The State of the PRE in the US: 2012
By: Kimberly Boyer, President, USPRE
First published in PURA RAZA Magazine,
Updated for publication on USPRE Website
The United States is home to the second largest population of PRE horses in the world, with close to 1100 active PRE breeders registered with the LG-ANCCE. At the present time there is more organizational support than ever for the PRE breeder, owner, rider and prospective purchaser in the United States due to the efforts of the United States PRE Association (USPRE).
The recent collaboration between LG-ANCCE and USPRE has strengthened the US breeders’ relationship with Spain through improved services and accessibility.
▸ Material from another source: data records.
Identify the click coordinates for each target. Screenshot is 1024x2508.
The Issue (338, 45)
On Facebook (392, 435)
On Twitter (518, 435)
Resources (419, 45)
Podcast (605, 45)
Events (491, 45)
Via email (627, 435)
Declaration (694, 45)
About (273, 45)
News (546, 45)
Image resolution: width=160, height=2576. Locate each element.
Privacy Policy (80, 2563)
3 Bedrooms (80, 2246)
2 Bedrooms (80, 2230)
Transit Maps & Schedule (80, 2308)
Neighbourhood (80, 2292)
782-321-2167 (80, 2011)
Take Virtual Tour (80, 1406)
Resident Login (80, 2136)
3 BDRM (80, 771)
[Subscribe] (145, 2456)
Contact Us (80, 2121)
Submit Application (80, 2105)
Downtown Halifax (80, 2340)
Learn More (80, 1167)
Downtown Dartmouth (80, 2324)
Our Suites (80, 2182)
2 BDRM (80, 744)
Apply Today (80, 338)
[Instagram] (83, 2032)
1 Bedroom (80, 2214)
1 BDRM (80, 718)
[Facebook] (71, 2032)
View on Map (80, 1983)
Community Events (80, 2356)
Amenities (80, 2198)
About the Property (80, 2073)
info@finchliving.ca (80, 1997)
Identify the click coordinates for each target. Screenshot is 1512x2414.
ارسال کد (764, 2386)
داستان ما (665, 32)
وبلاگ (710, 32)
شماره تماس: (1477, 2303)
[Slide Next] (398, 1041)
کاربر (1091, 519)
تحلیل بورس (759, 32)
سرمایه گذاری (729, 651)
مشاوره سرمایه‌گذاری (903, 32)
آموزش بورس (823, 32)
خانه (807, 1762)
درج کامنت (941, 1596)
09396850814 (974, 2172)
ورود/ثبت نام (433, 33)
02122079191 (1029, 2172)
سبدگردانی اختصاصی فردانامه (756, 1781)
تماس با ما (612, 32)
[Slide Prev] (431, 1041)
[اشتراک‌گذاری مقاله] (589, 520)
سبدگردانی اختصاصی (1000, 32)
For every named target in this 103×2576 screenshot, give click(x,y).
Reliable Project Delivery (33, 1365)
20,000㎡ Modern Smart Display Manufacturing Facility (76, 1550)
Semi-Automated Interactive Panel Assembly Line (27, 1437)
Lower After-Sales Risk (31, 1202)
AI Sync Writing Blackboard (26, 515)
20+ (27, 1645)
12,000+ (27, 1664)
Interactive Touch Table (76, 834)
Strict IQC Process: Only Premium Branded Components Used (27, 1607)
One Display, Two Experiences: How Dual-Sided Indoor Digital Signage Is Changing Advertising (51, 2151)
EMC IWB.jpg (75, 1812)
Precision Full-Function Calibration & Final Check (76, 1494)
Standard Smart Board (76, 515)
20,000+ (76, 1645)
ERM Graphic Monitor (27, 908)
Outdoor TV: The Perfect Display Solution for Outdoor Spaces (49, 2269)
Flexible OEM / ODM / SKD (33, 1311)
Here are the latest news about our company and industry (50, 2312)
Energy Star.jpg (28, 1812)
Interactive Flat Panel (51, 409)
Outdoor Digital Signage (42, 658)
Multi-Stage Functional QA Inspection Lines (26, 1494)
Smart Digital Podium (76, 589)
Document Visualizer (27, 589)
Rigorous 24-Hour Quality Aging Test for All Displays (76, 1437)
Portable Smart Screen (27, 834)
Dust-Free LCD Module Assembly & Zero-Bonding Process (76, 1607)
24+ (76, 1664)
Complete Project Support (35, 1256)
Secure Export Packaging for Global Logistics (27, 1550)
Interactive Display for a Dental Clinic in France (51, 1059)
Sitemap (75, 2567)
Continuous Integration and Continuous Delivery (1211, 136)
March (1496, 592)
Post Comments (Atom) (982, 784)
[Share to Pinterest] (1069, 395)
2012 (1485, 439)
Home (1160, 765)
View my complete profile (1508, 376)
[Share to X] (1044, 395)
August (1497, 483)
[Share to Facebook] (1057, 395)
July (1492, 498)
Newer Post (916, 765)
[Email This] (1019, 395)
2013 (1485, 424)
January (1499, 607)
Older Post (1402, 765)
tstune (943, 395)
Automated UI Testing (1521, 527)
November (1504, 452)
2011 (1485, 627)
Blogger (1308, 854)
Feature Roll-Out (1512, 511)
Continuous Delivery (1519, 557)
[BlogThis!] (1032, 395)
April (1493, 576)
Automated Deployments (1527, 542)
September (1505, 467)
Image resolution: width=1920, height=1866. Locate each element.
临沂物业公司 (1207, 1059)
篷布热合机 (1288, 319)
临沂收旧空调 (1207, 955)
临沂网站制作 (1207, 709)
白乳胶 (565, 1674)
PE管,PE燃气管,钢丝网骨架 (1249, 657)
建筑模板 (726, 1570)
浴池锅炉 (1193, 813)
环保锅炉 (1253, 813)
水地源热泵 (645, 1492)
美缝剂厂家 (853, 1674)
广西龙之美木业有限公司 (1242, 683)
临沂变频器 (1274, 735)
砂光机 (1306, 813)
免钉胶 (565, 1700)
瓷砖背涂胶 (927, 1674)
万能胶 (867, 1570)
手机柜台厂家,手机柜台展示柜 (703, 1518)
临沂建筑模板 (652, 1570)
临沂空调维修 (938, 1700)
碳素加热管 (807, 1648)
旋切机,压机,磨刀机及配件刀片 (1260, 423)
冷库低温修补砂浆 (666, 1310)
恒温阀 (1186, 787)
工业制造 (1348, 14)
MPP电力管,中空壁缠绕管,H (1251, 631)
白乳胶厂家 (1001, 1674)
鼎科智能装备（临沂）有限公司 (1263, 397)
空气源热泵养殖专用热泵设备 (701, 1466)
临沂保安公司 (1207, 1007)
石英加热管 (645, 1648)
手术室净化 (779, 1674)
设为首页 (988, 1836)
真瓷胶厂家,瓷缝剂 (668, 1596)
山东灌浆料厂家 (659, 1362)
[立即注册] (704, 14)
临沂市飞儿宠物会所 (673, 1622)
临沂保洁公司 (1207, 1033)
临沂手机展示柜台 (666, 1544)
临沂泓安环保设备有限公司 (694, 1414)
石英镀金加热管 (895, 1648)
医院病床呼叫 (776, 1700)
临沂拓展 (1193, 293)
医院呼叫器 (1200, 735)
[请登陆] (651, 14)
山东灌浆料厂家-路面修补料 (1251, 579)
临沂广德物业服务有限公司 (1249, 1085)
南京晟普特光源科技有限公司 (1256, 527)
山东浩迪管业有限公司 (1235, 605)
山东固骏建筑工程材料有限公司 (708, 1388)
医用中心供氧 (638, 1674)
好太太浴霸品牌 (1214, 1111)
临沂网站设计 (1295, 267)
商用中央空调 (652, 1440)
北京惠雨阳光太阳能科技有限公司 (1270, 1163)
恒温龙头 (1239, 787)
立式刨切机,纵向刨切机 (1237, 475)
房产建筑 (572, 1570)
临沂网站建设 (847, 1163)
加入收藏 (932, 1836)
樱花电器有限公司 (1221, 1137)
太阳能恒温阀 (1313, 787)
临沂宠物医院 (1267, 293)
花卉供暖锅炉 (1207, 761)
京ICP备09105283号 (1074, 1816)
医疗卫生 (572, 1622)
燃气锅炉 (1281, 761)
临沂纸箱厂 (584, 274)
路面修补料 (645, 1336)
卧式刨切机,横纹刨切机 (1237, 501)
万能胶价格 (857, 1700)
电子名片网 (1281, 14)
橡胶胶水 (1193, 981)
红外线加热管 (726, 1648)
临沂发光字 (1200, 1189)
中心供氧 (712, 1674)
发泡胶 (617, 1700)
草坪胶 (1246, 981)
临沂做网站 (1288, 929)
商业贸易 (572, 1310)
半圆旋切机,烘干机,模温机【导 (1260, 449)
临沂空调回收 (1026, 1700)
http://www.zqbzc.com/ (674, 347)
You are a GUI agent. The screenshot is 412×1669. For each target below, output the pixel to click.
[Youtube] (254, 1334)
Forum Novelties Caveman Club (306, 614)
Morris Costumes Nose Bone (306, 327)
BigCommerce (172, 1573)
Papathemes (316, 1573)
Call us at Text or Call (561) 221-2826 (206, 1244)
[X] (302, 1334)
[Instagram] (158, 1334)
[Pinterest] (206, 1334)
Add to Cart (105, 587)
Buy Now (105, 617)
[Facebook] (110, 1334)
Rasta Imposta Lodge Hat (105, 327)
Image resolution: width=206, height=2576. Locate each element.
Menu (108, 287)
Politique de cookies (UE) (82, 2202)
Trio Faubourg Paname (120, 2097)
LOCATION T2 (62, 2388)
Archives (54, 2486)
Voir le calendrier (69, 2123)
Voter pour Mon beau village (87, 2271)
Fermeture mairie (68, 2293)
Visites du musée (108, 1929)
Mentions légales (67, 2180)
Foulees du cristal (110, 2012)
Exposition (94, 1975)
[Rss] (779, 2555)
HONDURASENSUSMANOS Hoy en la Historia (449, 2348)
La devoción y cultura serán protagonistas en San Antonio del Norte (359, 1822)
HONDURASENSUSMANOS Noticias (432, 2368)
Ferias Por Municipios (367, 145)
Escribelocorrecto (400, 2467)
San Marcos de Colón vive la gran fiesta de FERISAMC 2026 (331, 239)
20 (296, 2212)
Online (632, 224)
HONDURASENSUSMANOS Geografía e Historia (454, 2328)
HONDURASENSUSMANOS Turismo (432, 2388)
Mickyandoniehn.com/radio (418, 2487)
USPRE’s renovation of its website, new facility and staff appointments have helped to make documentation and approvals a quick and simple process, and to allow pending issues with paperwork to be resolved in a manner in which time is of the essence. In recent years, USPRE has seen an increase in both individual ownership of PRE horses and numbers of active breeders. A measurable increase in the numbers of professional riders training PREs can be attributed directly to our work to promote the PRE horse within the equestrian sport community, and our marketing and show sponsorship programs have sent news of our horses’ successes around the country and the world, where now the PRE Horse is a distinguishable animal from the generic “ Andalusian ” label.
The largest segment of breeders of PRE horses in the United States consists of breeders for morphology, including those who breed for bloodlines and color. Morphology breeders range from small “back-yard” breeders (covering only one to three mares) to large professional stud farms producing up to 80 foals per year. Most large operations are in Southern California, closely affiliated to the Mexican community and market. This community of breeders makes up the largest segment of the PRE population and market in the US. Overall, US breeders of horses who value the PRE Carta are highly versed in the champions of the race, elect to breed to Qualified stock, often import semen, and compete their own progeny when and where they can. There are currently 40 Qualified (a higher rank of breeding stock) exemplars in the United States and many imported SICAB and morphology winners. Many, if not most, morphology breeders are strongly linked to Spanish culture, travel to Spain, and maintain relationships there within the PRE breeding community.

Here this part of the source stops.